MO5612 Global History, Globalisation and its Histories

The module is designed as an introductory module to the field of global history, its methods, approaches and recent historiographical trends. It is divided into two parts. The first part is designed as an introduction to recent trends that have contributed to the emergence of global history. Furthermore, the first part discusses several distinct fields and schools (such as the concept of World Systems by I. Wallerstein) and key narratives and texts (C. Bayly and K. Pommeranz).

The second part engages with different processes that have spurred globalisation since the early modern period – the key focus, however, is on the late-modern period from c.1750. These include processes such as migration, urbanisation, technology or disease. Selected sessions, in particular in part II, may be co-taught by two members of staff who will bring different perspectives, cases and periods to these processes.

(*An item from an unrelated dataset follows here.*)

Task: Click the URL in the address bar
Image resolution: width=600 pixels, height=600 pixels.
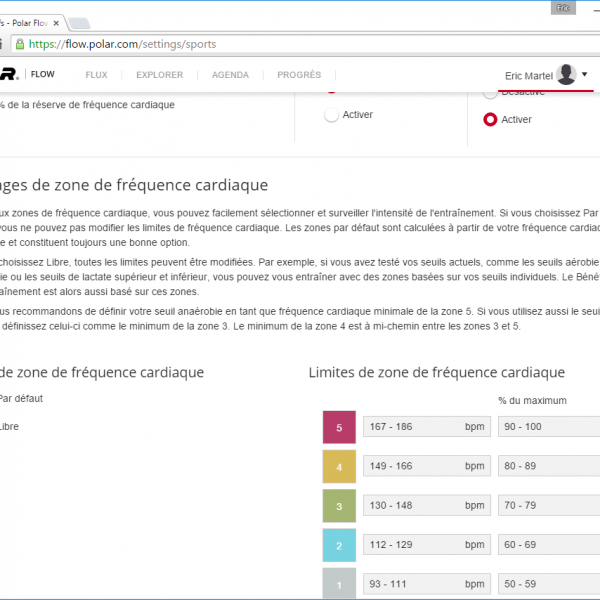Action: pos(122,44)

Introduction: Global History and the History of Globalisation

I. Approaches and Key Texts
Concepts and Perspectives: New Imperial Histories, Post-Colonial Theory and Global History
World System and Globalisation: Key Interpretations
Master Narratives I: C.A. Bayly
Master Narratives II: K. Pomeranz

II. Practicing Global History: Processes, Spaces and Cases
Consumption and the Circulation of Global Goods, c.1650s-1830s
Technology and Global Connections, c.1840s-1900s
Global Migrations and Hybrid Cultures, c.1840-1950s
Global Crisis, Environment, Diseases and Intervention
The Metropolis as Hub for Global Cultures


Depending on staff availability this modules is team-taught by Sarah Easterby-Smith, Konrad Lawson, Chandrika Kaul, Bernhard Struck or Stephen Tyre.

Introductory Reading

  • Bayly, C. A. The Birth of the Modern World, 1780-1914: Global Connections and Comparisons (2004).
  • Berg, Maxine. “From Globalization to Global History.” History Workshop Journal 64, no. 1 (2007): 335 –340.
  • Middell, Matthias, and Katja Naumann. “Global History and the Spatial Turn: From the Impact of Area Studies to the Study of Critical Junctures of Globalization.” Journal of Global History 5, no. 01 (2010): 149–170.